A big one. A group of software developers got tired of slow, heavy, complicated ways of building software.
They were working with big documents, long timelines, and very little feedback. They would spend months building something, and in the end, the customer would say, “That’s not what I wanted.”
So they wrote a manifesto.
It had four simple values and twelve principles.
It wasn’t a rulebook. It was more like a guide. It said things like “people over process,” “working software over documentation,” “responding to change over following a plan.” The idea was to help teams work better together and make better software.
In the beginning, Agile was light. It was flexible. Teams would sit together, talk often, and deliver software in small parts. They could get feedback quickly. If something was wrong, they changed direction. It worked well. People felt like they had more control. Projects finished faster. The customer was happier.
But then something changed.
Agile became popular. Really popular.
Companies saw it as the new solution for everything.
Big companies wanted to “go Agile” because they heard it was fast and cheap.
Consultants appeared. Certifications appeared. Frameworks appeared. Scrum. SAFe. LeSS. Kanban.
Everyone had their own way of doing Agile, and they were selling it like a product.
The simple idea became a system. Then it became a business. Now, many companies say they are “Agile,” but what they really follow is a long list of rules and meetings.
People don’t work better together. They just follow the process and hope it works.
We took a simple thing and made it complicated again.
Today, in many teams, Agile is just a show.
You have the daily standup, where people repeat “what I did, what I’ll do, and what’s blocking me” like they’re reading from a script.
Nobody’s really listening. The team members are thinking about other tasks. The manager is just waiting to talk. It’s not collaboration. It’s reporting.
Retrospectives are the same. People talk about what went wrong, what can be better. But next sprint, the same problems return. Nobody has time to fix them. The schedule is always full. And anyway, the problems are often bigger than the team can fix. They’re part of the company culture. But Agile can’t fix bad culture. Not by itself.
We also created new roles—Scrum Master, Product Owner. These roles were meant to help the team. But in many companies, they became mini-managers. The Scrum Master is not coding, not testing, not designing. They’re managing Jira boards, booking meetings, and asking why the burndown chart looks sad. They often don’t have the power to make real change. But they still get the blame when things go wrong.
And then there are the metrics.
Agile was supposed to be about feedback and learning. But now it’s about measuring.

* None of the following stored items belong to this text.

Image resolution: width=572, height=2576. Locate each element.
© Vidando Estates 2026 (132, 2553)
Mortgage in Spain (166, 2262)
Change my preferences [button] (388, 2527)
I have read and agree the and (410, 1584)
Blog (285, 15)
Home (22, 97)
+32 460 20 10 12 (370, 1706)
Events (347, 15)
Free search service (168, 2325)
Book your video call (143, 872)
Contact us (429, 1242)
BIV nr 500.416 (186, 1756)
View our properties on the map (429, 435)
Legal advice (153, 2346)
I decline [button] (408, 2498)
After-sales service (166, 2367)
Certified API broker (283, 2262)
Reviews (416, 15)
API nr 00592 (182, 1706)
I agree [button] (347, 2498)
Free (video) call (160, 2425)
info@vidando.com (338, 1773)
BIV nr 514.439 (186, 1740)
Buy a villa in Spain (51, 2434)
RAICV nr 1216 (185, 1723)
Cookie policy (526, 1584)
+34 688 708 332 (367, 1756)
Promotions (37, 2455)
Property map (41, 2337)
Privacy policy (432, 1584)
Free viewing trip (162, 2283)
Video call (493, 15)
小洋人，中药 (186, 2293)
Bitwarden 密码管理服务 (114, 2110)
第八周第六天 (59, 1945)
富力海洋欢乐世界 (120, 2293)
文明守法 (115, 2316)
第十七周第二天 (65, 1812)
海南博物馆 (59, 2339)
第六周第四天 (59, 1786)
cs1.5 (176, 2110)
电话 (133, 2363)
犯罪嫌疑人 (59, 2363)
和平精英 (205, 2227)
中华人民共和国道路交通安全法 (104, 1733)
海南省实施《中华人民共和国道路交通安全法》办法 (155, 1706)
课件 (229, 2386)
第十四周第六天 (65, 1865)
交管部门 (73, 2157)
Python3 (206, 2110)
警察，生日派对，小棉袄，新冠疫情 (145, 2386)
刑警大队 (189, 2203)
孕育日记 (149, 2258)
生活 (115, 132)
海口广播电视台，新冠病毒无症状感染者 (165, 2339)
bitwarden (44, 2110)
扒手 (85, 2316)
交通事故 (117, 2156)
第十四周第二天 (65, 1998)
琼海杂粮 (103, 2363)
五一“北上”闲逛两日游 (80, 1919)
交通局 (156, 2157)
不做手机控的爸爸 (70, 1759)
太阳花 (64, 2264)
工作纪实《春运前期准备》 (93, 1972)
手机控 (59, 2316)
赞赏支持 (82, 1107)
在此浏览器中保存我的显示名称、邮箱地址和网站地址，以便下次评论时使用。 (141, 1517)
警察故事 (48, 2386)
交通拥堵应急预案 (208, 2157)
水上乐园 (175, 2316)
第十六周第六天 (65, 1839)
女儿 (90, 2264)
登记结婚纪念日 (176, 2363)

How many story points did the team finish? What’s the velocity? Are we improving the burn rate? Managers use these numbers to compare teams or set targets.
But teams are made of people, not robots.
You can’t push them to deliver more and more every sprint without burning them out.
Story points were never meant to be exact. They are relative. They help the team understand the size of the work. But now, they’re treated like hours. Teams are asked to estimate everything. Managers use the numbers to create deadlines. Then people start gaming the system. They overestimate tasks, split tickets in strange ways, or rush work to hit a number. The result? The metrics look good, but the software is worse.
Let’s talk about “working software”
That’s one of Agile’s values. “Working software over comprehensive documentation.”
But now people use it as an excuse. “It works, so ship it.”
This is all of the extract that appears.